Photo by Monica Turlui on

“Show up unapologetically for all the times you hid yourself before,” via the Birds Papaya.  My childhood was a combination of hiding and showing who I am.  Different traumas made it difficult to form relationships with people so I learned to hide who I really was in favor of showing them what they wanted me to be.  I became a performer, so much so that I lost who I really was in the process.  Accolades and praise and rewards for work done became the motivation rather than forming relationships with people.  I excelled academically but I failed socially and I failed to recognize that I even needed a different kind of recognition; I needed acknowledgement of the real me, not the things I did for praise. 

As a whole we’ve confused the two.  We think praise for a job well done replaces praise for our existence.  Moreso, we think we need praise for a job well done in order to be worthy in our existence.  I know I did.  I always thought I needed to perform well to be accepted and allowed at the table.  I needed to prove my worth to have a say in anything.  If I wasn’t good at something I didn’t even try and I certainly didn’t offer an opinion on the matter. 

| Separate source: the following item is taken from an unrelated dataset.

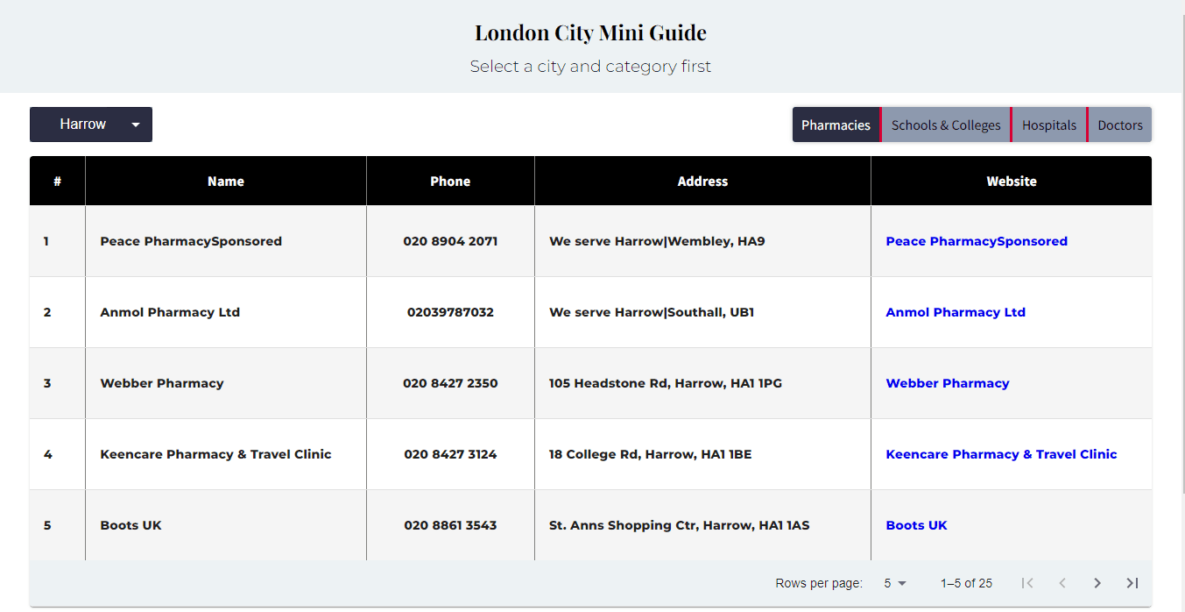
Task: Open the Keencare Pharmacy & Travel Clinic link
Action: click(1001, 453)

As time has gone on, I realize that one of my gifts is an objective viewpoint.  As impatient as I am and as much as I like a black and white answer, I recognize that sometimes that answer is grey—and I’m really good at finding it.  I have infinite patience to hear all sides of the story and piece the puzzle together.  So while I may not know everything, I’m really good at finding the middle ground for people.  I’m really good at helping others take the emotion out of it and looking at their next step.  Keeping myself quiet in those situations is a disservice to others.  It isn’t a matter of knowing it all, it’s a matter of being able to shift perspective.  So that is how I can show up.

It doesn’t matter what I look like or if I’m not an expert, I’m still able to bring insight to the table.  I’m able to look at a goal and break it down into pieces that are workable and able to shift as needed.  This is how I can show up for myself and for others.  I get to use my voice and I get to help people work out their fears.  I get to boost them up while they look for the next step—how cool is that?  I will show up for that every day. 

For all the times I was too shy, I will show up.  For all the times I felt I was too short to be taken seriously, I will show up.  For all the times I felt too ugly or unwanted, I will show up.  For all the times I kept quiet because I didn’t feel like my words had value, I will show up—and speak.  There is value in everything we do even if it doesn’t give us exactly what we were expecting.  There is nothing wrong with the lessons I have to learn—that doesn’t change my worth.  Nor does it change anyone else’s.  I will show up for those lessons as well, the lessons others are allowed to learn.  Just being there is enough—and just being is enough.  That is how we show up.